The winners of the SPS Awards 2013
The SPS Award committee, presided by Prof. Louis Schlapbach, had the great pleasure to select the SPS award winners 2013 from many submitted papers of excellent scientific quality.
The winners presented their work at the joint annual meeting in Linz. Please find in the following the laudationes written by L. Schlapbach, and the summaries written by the authors.
SPS Award in General Physics, sponsored by ABB
Titus Neupert is awarded with the SPS 2013 Prize in General Physics for his pioneering PhD work, especially for his theoretical discovery of "Fractional quantum Hall states at zero magnetic field".
The integer and fractional quantum Hall effects were experimentally detected in 1981 and 1982, respectively, at cryogenic temperatures. The discovery of graphene in 2005 established that the integer quantum Hall effect could be achieved at room temperature. Theorists predicted that the integer quantum Hall effect was one out of many examples of a larger family of semiconducting states supporting quantized susceptibilities in materials called topological band insulators. Titus Neupert gave the first quantitative answer to the question whether strong interactions could drive a fractional topological insulator in very much the same way as interactions drive a fractional quantum Hall insulator.
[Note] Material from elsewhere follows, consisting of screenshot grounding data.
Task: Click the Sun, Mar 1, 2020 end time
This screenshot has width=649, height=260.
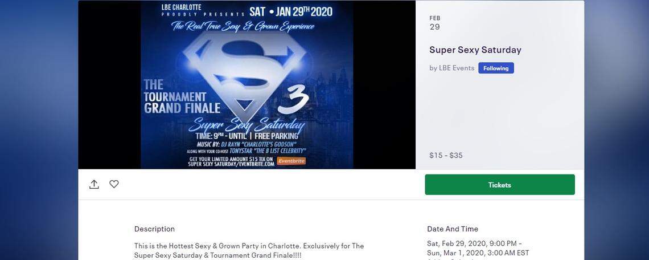Action: click(478, 253)
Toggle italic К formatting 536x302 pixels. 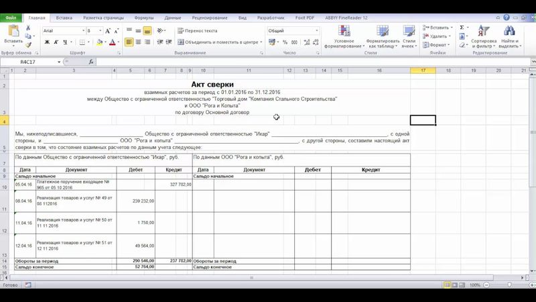tap(56, 42)
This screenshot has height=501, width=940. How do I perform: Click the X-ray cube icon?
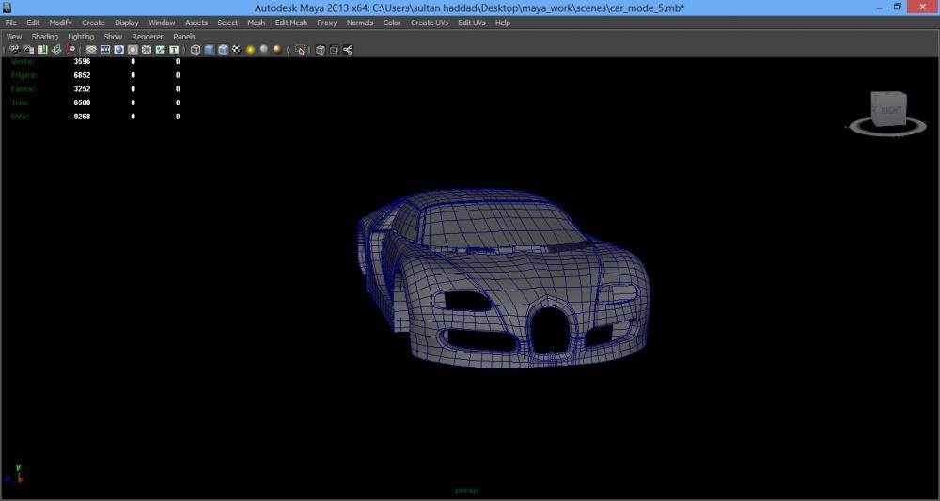321,50
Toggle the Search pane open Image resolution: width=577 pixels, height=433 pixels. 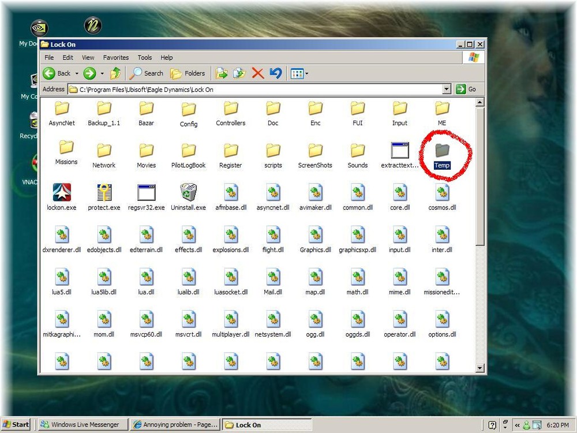pyautogui.click(x=147, y=73)
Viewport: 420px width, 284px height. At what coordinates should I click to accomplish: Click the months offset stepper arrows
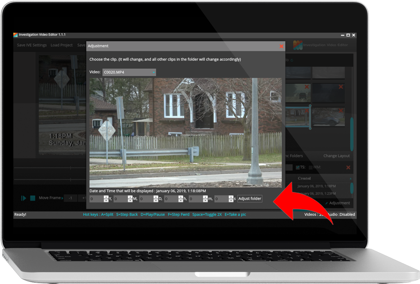(131, 199)
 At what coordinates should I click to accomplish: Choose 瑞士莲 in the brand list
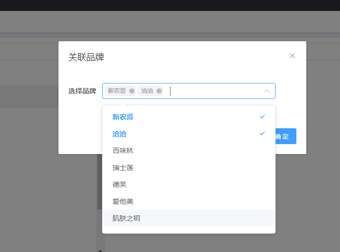pos(123,168)
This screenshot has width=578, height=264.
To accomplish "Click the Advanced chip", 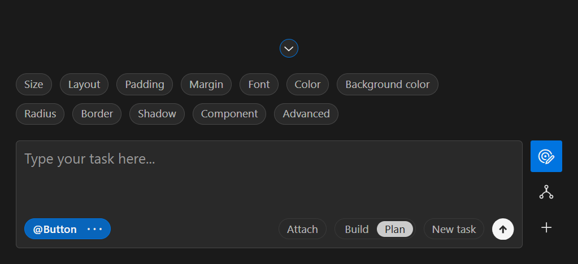I will click(306, 114).
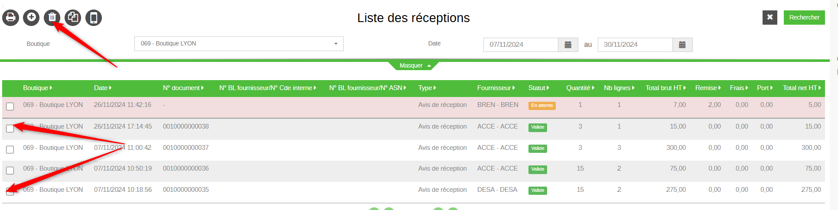Click the mobile device icon

94,17
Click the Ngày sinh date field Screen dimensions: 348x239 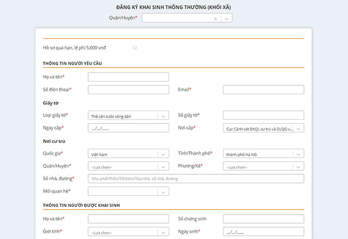tap(263, 232)
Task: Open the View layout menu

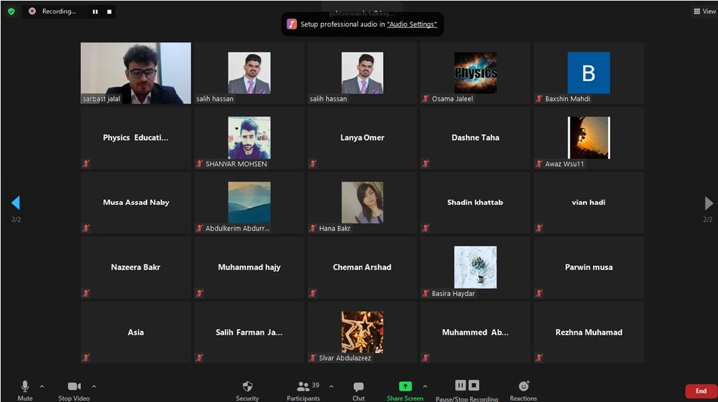Action: [x=704, y=11]
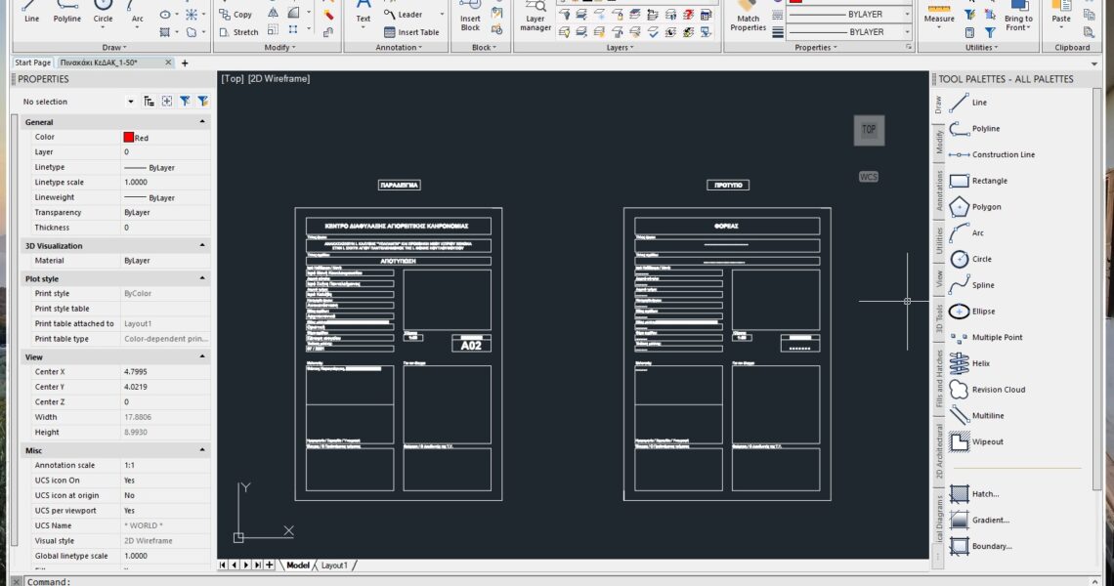Toggle the UCS per viewport setting
This screenshot has width=1114, height=586.
pos(164,511)
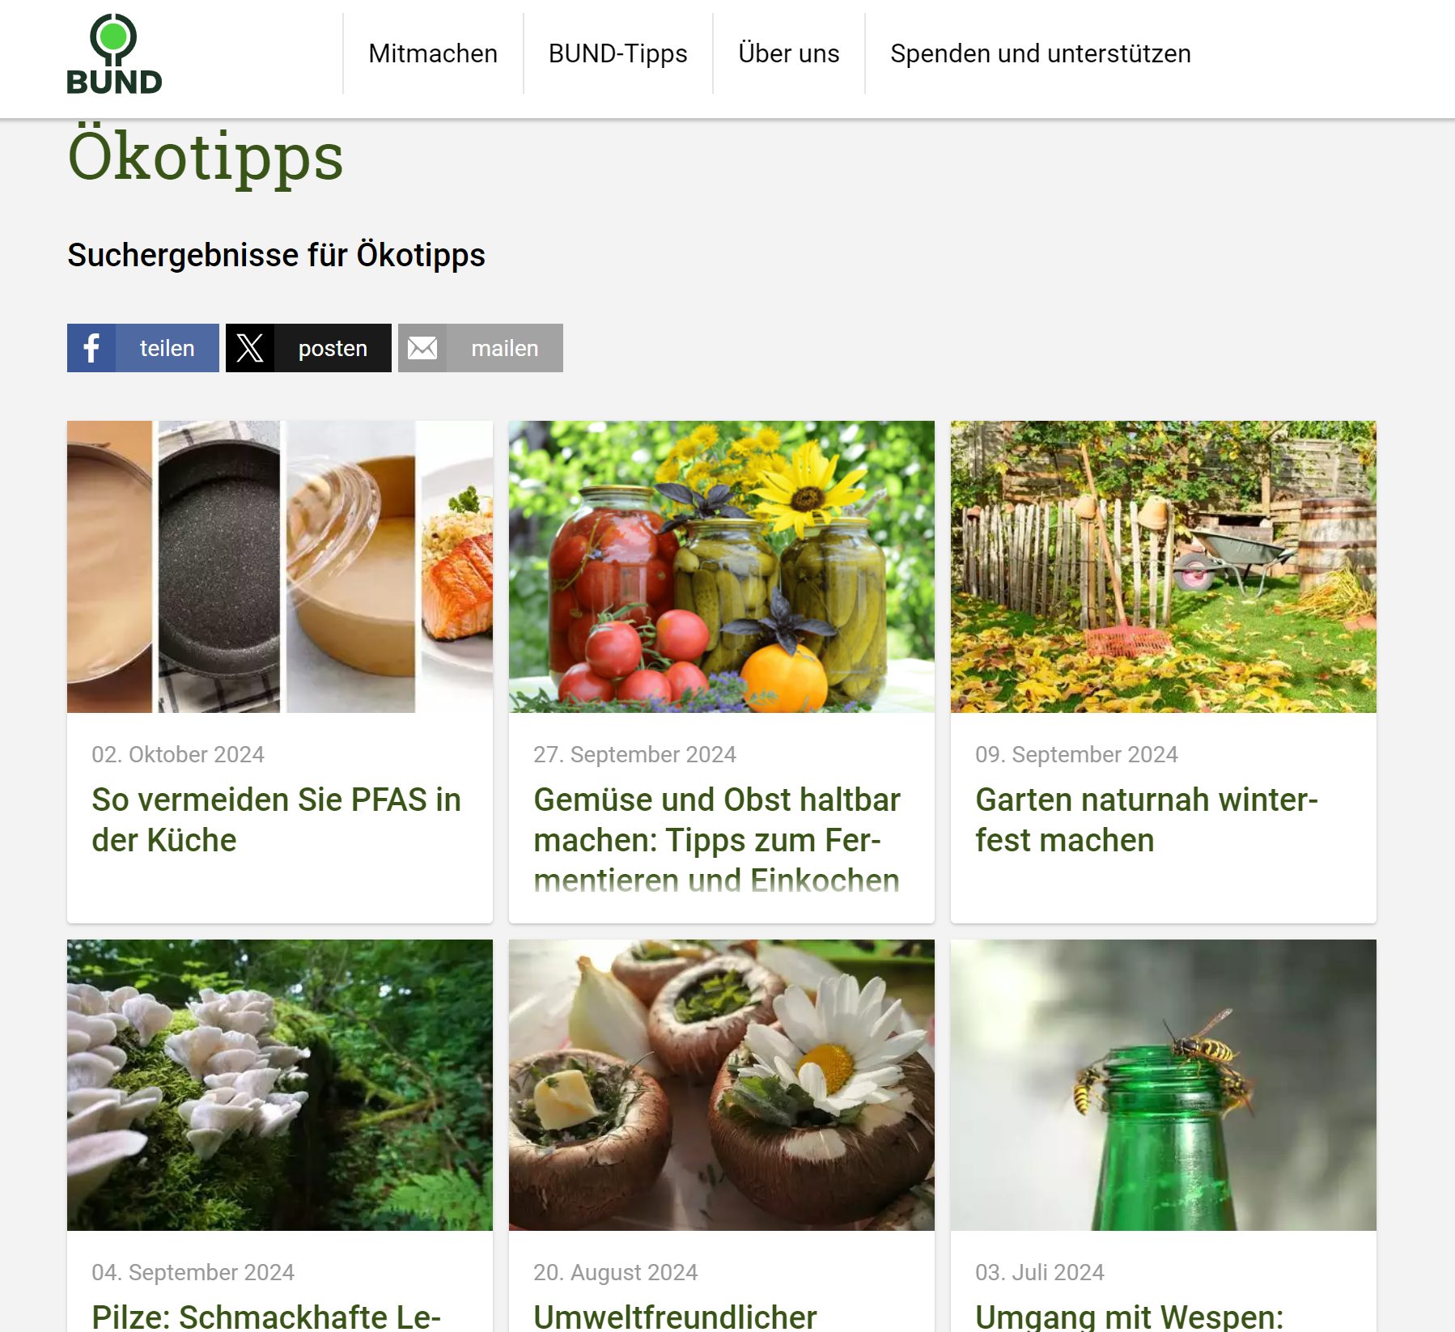1455x1332 pixels.
Task: Click the frying pans PFAS thumbnail
Action: [x=280, y=566]
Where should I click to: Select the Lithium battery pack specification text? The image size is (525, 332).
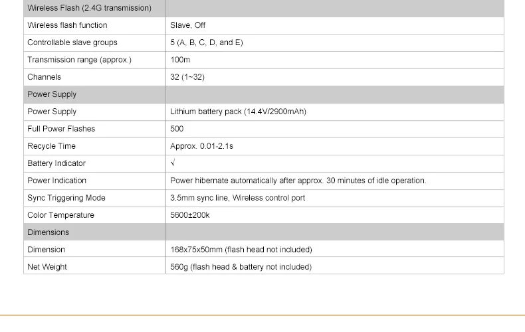click(x=238, y=112)
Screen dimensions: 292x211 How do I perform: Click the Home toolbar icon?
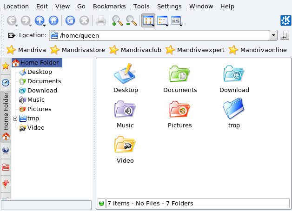tap(54, 20)
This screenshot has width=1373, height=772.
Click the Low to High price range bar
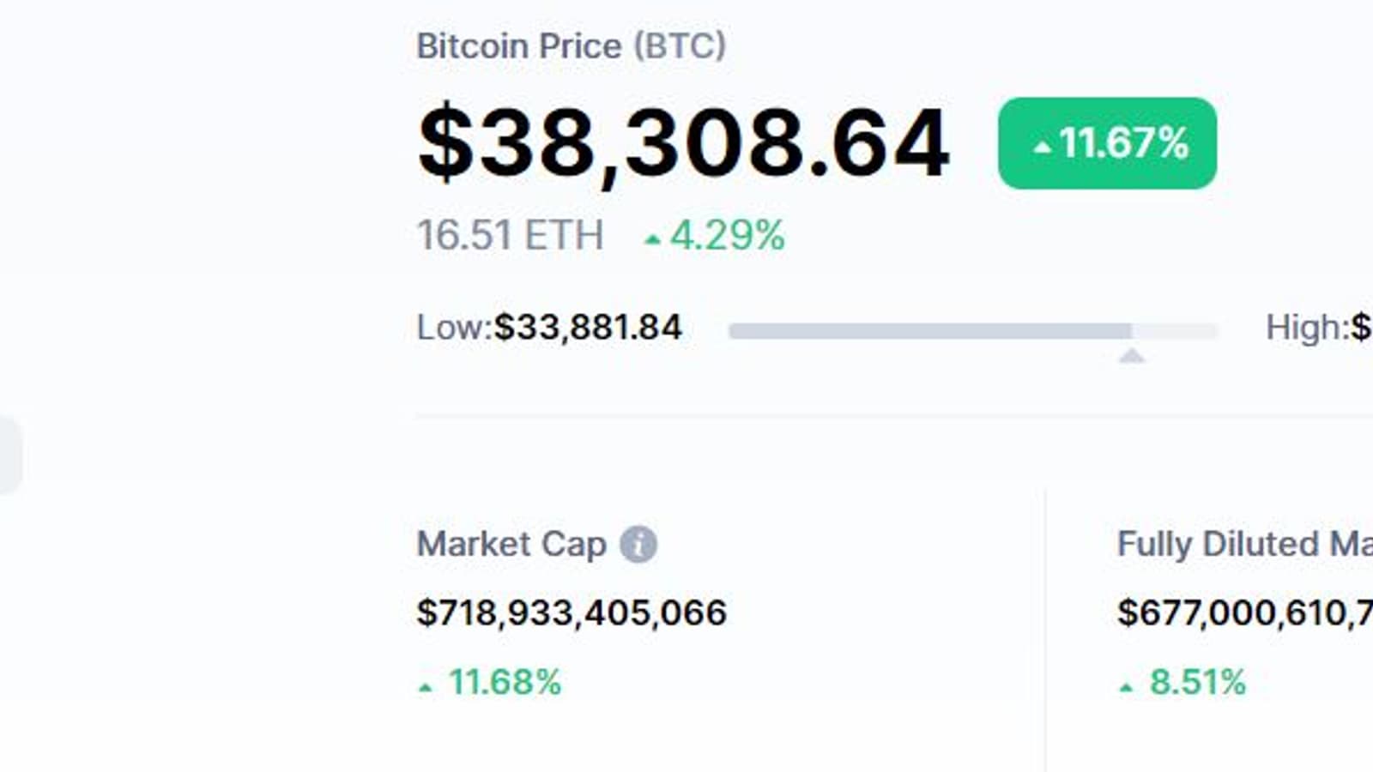tap(972, 331)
One of the most remarkable prediction made by the award winner is that, by taking advantage of materials with strong spin-orbit coupling, it might become possible to achieve a fractional quantum Hall effect that is robust at room temperature and this without the use of any laboratory magnetic field.
SPS Award in Condensed Matter Physics, sponsored by IBM
Jelena Klinovaja is awarded with the SPS 2013 Prize in Condensed Matter Physics for her excellent theoretical work on hybrid superconducting-semiconducting nano structures in the presence of Rashba spin-orbit interaction as well as helical magnetic fields. Their interplay leads to a competition of phases with two topological gaps closing and reopening, resulting in unexpected reentrance behavior. Besides the topological phase with localized Majorana fermions (MFs) she found novel phases characterized by fractionally charged fermion (FF) bound states of Jackiw-Rebbi type. These most original pieces of work open up graphene-based materials to spin physics and in particular to Majorana fermions with non-abelian statistics, predicted to be useful for topological quantum computing.
SPS Award in Applied Physics, sponsored by OC Oerlikon
Iris Crassee is awarded with the SPS 2013 Prize in Applied Physics for her excellent PhD work on magneto-optical properties of graphene and the discovery of giant Faraday rotation in the terahertz range in single and multilayer graphene epitaxially grown on silicon carbide. She pioneered the application of the infrared Hall spectroscopy, where both transmission and Faraday rotation are measured in a broad frequency range, to graphene, which allowed her to distinguish Landau-level transitions that stem from different graphene layers.